El vicepresidente del gobierno autonómico, José Manuel Caballero, declaró que el actual ciclo político difícilmente llegará a su fin. Según él, las elecciones podrían adelantarse al otoño, lo que añade incertidumbre a la agenda regional. Caballero también recordó la falta crónica de financiación que enfrenta Castilla-La Mancha desde 2014. Subrayó que sin un fondo transitorio de 3.200 millones de euros, a la región le será complicado esperar la nueva fórmula de distribución de recursos.
El vicepresidente destacó que la autonomía ha aportado beneficios tangibles a la región, y que el nuevo estatuto no genera controversia y posiblemente será aprobado antes del verano.
Patrimonio cultural
El primer debate del foro estuvo dedicado al potencial cultural e histórico de la región. Se prestó especial atención a las ciudades de Toledo y Cuenca, incluidas en la lista del patrimonio mundial. Los expertos discutieron cómo convertir el rico pasado de estos municipios en una fuente de crecimiento sostenible y atracción de turistas.
Durante la conversación también se mencionaron lugares emblemáticos como Almadén, Almagro y Sigüenza. Todos los participantes coincidieron en que el patrimonio cultural es una oportunidad para la región, pero para aprovecharlo se requieren conexiones de transporte modernas, financiación específica y una estrategia clara. Solo así el turismo cultural podrá convivir en armonía con la vida cotidiana de los habitantes locales.
Potencial gastronómico
La segunda parte del foro estuvo dedicada a la gastronomía y la agroindustria. Castilla-La Mancha es reconocida por sus productos: aquí hay registrados 29 denominaciones de origen protegidas y 37 indicaciones geográficas. Sin embargo, los participantes señalaron que el sector enfrenta varios desafíos, entre ellos la falta de jóvenes profesionales, escasez de mano de obra y una alta competencia en el mercado.
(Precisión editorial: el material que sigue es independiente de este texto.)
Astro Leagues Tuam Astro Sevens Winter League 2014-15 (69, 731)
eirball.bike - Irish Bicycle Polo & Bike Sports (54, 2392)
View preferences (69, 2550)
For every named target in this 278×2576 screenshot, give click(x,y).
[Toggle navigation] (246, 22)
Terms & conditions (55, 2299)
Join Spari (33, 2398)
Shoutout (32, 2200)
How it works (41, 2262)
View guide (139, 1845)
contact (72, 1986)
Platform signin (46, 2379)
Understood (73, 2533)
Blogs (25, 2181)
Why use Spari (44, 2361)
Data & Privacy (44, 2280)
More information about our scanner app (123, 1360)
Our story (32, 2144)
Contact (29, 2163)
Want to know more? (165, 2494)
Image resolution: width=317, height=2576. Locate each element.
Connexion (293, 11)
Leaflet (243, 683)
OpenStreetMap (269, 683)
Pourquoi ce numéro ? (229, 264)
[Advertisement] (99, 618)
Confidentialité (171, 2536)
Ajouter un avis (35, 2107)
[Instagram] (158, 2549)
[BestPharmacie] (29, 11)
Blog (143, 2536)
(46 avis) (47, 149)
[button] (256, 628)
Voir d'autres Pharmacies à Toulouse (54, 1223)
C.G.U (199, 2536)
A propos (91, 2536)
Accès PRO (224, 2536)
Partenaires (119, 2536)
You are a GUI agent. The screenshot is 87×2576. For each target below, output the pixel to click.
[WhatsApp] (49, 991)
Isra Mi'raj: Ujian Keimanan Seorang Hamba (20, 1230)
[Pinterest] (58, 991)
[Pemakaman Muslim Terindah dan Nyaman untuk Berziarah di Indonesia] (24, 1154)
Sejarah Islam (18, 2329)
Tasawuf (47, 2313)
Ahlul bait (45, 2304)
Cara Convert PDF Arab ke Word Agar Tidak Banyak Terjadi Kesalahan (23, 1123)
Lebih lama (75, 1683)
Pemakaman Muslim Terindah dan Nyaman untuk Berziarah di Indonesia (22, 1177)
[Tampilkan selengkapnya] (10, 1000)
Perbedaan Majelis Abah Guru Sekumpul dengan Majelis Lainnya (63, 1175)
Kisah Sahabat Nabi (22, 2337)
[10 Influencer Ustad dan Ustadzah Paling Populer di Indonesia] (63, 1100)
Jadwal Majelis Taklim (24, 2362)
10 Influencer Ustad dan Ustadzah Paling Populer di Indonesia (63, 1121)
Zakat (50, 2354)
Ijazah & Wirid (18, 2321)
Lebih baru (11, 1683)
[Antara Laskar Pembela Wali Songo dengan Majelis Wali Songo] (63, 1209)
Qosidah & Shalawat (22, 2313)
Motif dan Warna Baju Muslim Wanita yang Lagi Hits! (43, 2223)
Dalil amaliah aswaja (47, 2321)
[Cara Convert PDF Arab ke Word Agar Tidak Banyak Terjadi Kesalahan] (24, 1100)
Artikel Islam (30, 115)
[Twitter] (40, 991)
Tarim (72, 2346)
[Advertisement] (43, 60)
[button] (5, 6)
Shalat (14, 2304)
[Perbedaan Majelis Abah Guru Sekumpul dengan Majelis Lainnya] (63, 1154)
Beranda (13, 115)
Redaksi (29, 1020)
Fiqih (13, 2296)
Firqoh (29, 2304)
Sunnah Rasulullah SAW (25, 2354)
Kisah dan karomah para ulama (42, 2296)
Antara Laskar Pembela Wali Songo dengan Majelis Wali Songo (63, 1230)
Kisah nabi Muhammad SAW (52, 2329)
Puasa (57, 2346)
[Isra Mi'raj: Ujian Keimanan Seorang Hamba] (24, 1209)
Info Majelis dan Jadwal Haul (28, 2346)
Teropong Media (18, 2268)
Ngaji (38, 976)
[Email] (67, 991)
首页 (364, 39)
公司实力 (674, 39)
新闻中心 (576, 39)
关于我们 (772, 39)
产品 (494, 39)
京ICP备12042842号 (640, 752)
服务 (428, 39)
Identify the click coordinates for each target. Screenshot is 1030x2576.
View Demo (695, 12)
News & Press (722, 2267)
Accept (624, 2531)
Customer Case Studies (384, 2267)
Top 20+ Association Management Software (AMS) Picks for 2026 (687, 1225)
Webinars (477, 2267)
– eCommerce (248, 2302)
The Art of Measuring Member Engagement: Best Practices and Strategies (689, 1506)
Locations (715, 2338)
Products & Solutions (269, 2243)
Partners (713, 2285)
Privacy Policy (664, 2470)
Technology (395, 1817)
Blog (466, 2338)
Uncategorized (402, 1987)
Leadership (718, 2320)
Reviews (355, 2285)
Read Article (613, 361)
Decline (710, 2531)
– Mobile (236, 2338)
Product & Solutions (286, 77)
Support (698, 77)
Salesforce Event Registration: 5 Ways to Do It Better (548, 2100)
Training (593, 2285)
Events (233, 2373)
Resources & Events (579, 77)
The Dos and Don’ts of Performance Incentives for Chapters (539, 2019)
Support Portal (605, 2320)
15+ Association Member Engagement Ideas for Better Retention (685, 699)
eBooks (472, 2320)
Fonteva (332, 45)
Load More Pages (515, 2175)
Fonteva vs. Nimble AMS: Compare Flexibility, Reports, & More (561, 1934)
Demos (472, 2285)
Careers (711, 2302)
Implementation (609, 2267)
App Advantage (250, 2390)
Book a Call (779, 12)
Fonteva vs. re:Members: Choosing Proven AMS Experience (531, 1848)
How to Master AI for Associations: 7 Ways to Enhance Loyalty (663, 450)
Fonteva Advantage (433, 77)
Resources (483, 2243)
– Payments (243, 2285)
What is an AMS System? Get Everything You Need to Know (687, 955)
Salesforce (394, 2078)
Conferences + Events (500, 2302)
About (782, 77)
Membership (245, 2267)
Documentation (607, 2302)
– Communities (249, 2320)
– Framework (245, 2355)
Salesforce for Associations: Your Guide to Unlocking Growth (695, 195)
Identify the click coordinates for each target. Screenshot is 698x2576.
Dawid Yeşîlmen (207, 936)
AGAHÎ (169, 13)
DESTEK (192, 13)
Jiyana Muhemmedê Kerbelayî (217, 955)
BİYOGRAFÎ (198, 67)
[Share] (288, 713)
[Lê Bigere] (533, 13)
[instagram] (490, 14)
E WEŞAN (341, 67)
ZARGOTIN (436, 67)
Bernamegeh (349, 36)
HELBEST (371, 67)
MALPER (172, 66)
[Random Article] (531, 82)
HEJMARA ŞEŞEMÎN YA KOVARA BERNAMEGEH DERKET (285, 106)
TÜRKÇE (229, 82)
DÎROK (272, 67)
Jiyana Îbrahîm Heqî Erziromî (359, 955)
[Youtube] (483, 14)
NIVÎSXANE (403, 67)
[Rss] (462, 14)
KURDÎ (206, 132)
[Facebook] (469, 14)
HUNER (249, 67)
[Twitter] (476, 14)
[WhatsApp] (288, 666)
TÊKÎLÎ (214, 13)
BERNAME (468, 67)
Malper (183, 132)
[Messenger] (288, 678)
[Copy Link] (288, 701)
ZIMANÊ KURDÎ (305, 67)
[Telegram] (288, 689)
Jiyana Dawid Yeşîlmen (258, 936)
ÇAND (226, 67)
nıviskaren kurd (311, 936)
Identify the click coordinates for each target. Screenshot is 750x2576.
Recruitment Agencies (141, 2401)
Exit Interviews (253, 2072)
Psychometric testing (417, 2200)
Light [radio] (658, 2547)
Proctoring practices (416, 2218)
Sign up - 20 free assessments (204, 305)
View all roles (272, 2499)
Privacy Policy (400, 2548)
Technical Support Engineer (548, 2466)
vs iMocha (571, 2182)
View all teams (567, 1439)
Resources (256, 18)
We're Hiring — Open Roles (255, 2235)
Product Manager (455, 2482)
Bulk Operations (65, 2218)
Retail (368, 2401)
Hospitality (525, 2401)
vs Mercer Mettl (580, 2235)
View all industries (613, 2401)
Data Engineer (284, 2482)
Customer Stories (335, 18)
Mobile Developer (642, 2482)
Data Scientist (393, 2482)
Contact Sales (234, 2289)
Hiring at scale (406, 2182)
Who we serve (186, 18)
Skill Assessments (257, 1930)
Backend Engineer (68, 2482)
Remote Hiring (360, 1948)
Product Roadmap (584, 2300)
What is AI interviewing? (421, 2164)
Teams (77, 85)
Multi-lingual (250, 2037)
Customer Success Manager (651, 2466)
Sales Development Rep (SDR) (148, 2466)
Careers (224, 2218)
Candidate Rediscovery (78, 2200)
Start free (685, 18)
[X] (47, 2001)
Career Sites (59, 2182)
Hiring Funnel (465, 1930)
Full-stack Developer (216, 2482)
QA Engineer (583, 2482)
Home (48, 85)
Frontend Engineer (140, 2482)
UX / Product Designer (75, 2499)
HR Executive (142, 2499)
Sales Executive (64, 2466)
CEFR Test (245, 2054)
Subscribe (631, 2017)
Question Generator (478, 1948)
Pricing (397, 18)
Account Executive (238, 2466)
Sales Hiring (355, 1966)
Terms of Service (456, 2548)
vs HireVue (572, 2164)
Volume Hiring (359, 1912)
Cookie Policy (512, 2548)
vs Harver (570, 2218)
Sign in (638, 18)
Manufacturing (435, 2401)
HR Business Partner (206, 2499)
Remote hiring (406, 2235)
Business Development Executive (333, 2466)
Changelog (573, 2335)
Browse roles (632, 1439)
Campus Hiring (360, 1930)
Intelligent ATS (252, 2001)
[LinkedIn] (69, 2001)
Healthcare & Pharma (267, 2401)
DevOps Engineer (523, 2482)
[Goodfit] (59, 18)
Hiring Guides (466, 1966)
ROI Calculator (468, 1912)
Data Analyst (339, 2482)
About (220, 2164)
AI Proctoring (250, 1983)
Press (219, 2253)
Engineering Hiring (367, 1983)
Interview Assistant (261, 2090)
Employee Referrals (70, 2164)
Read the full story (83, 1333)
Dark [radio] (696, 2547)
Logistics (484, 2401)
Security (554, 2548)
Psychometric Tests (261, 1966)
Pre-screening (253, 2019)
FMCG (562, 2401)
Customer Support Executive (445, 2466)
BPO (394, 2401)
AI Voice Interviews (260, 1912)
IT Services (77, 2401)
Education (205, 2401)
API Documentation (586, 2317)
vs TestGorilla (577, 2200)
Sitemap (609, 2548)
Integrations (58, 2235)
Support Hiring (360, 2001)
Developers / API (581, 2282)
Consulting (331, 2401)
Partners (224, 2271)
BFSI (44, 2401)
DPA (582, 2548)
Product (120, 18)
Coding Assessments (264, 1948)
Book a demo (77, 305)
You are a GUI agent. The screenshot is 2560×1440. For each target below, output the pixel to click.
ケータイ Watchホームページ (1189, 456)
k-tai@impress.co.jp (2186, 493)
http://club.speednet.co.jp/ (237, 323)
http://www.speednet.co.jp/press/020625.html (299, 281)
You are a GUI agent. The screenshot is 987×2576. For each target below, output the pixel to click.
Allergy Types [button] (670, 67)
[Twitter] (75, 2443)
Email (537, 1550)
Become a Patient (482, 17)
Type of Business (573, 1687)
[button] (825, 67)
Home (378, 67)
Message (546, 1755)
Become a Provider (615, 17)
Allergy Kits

Los expertos destacaron que la región cuenta con productos únicos, valorados no solo en España, sino también fuera de sus fronteras. No obstante, para seguir creciendo hacen falta medidas de apoyo específicas para los productores y una política estatal activa de promoción de los productos locales.
Infraestructura e inversiones
El consejero de Fomento de la región, Nacho Hernando, en su intervención destacó una de las tareas clave: la modernización de las redes eléctricas. Hizo un llamamiento para que grandes empresas como Iberdrola puedan invertir directamente en la construcción y renovación de infraestructuras, sin limitarse a las capacidades del operador nacional.
Hernando también habló sobre las grandes iniciativas urbanísticas: durante la actual legislatura se celebraron 140 comisiones y se aprobaron casi mil proyectos, de los cuales 39 han sido considerados prioritarios. La inversión total superó los 3.000 millones de euros. El ministro destacó que los municipios pequeños necesitan normativas más flexibles, ya que les resulta difícil cumplir los mismos requisitos que las grandes ciudades.
Colaboración y apoyo
El foro fue organizado por el gobierno de Castilla-La Mancha y la fundación la Caixa, junto con varios socios institucionales, entre ellos Aqualia, la diputación provincial de Toledo y la empresa Iberdrola. El evento sirvió como un espacio de diálogo abierto entre autoridades, empresas y la comunidad experta.
Los participantes del foro coincidieron en que la región necesita nuevas estrategias de desarrollo para preservar su singular patrimonio cultural, apoyar a los productores y atraer inversiones en infraestructuras. Solo así Castilla-La Mancha podrá desarrollar todo su potencial y convertirse en un referente para otras regiones del país.